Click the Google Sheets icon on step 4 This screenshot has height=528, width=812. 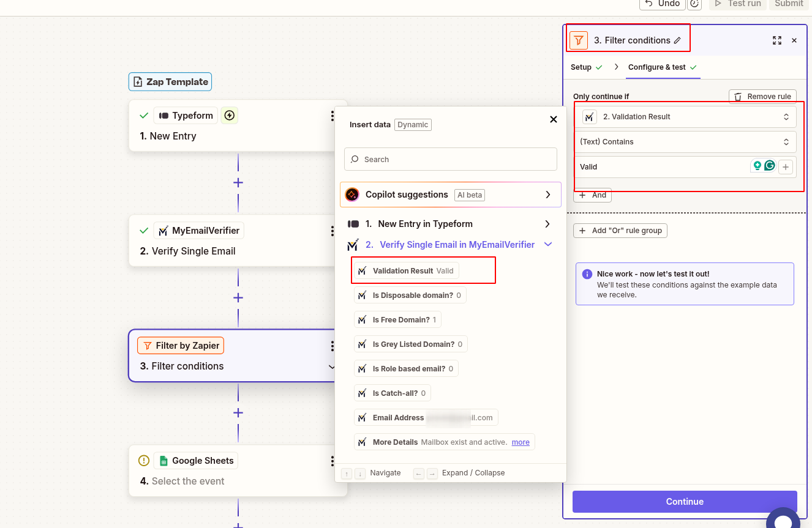tap(164, 460)
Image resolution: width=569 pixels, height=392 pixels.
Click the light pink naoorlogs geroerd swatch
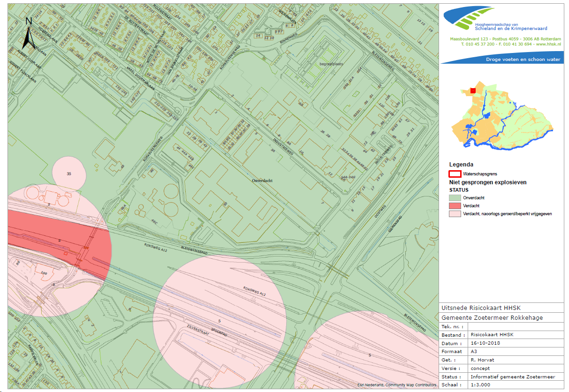click(455, 214)
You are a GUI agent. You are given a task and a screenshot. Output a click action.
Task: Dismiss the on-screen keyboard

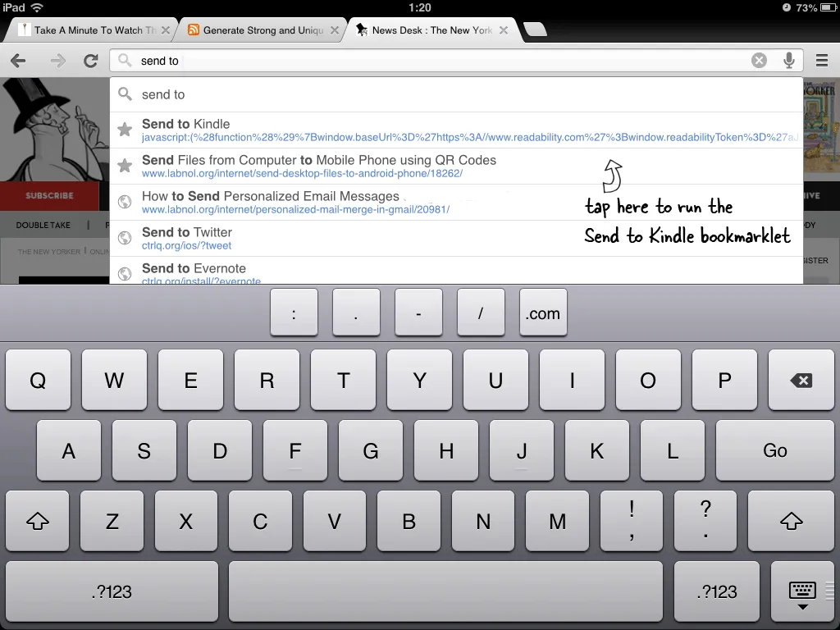click(801, 591)
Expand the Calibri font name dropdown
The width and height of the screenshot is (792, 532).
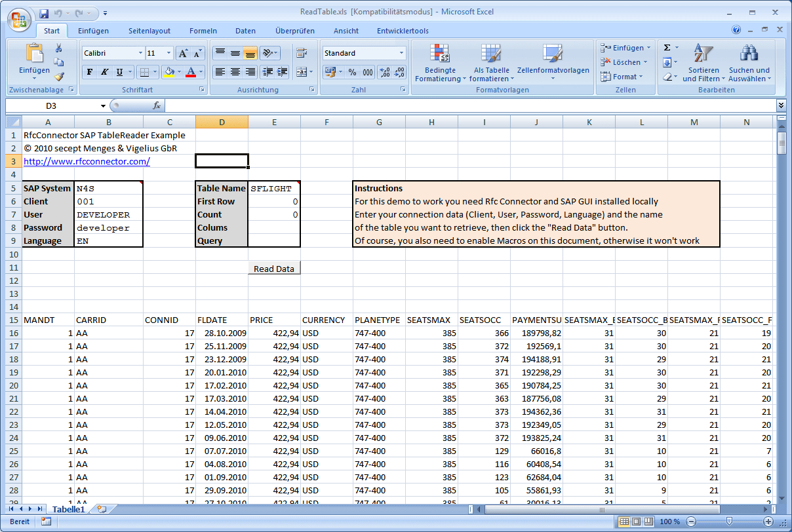click(x=140, y=53)
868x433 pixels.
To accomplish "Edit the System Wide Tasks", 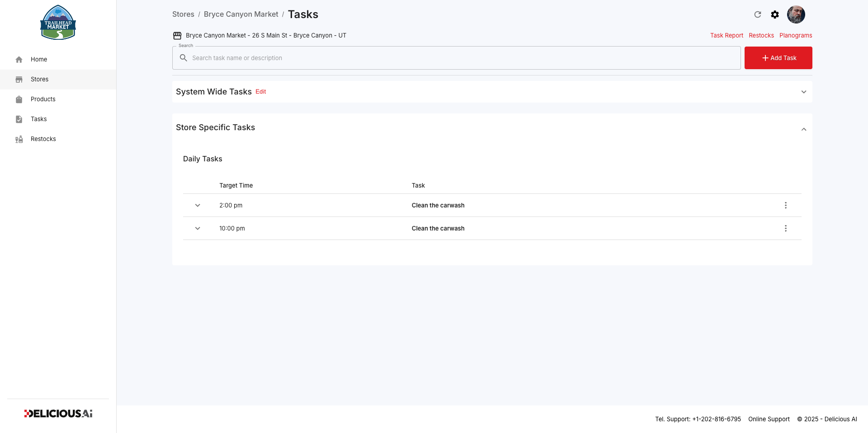I will click(x=261, y=92).
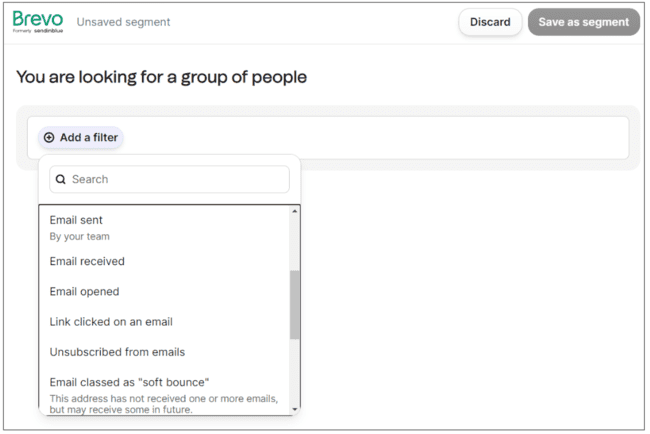Choose the Email received filter
The width and height of the screenshot is (650, 434).
pyautogui.click(x=87, y=262)
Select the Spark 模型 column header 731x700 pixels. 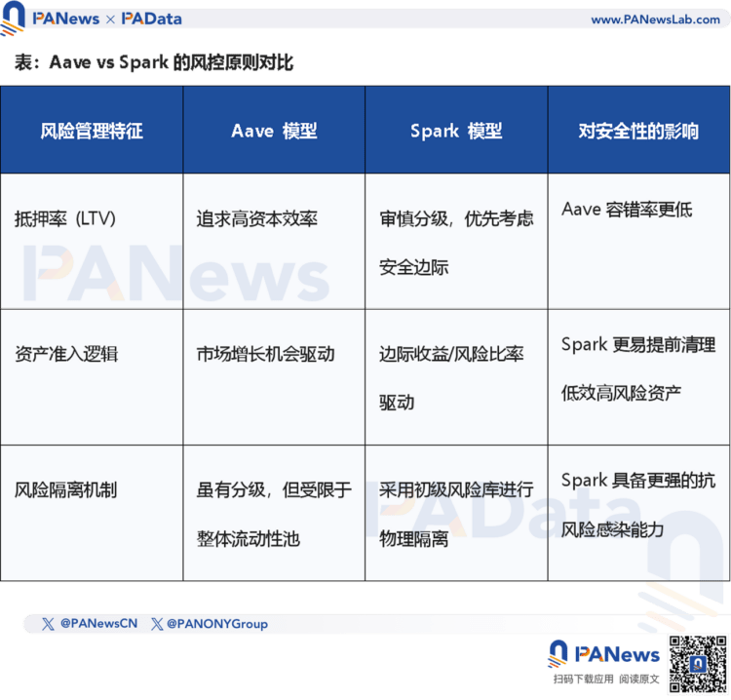[456, 131]
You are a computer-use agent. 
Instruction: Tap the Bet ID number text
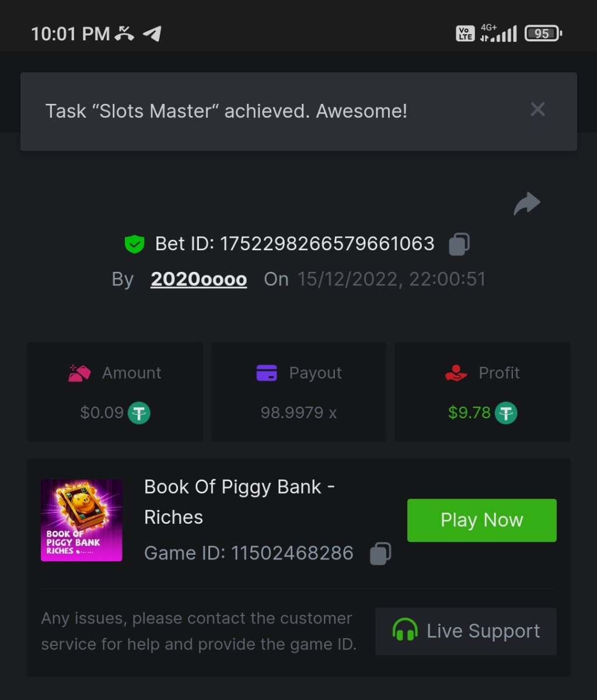[x=327, y=244]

*Work task*:
If a line above holds the string "agent", copy it out.

*Worked solution*:
You are a GUI agent. You are given a task and a screenshot. Output a click action.
You are a computer-use agent. 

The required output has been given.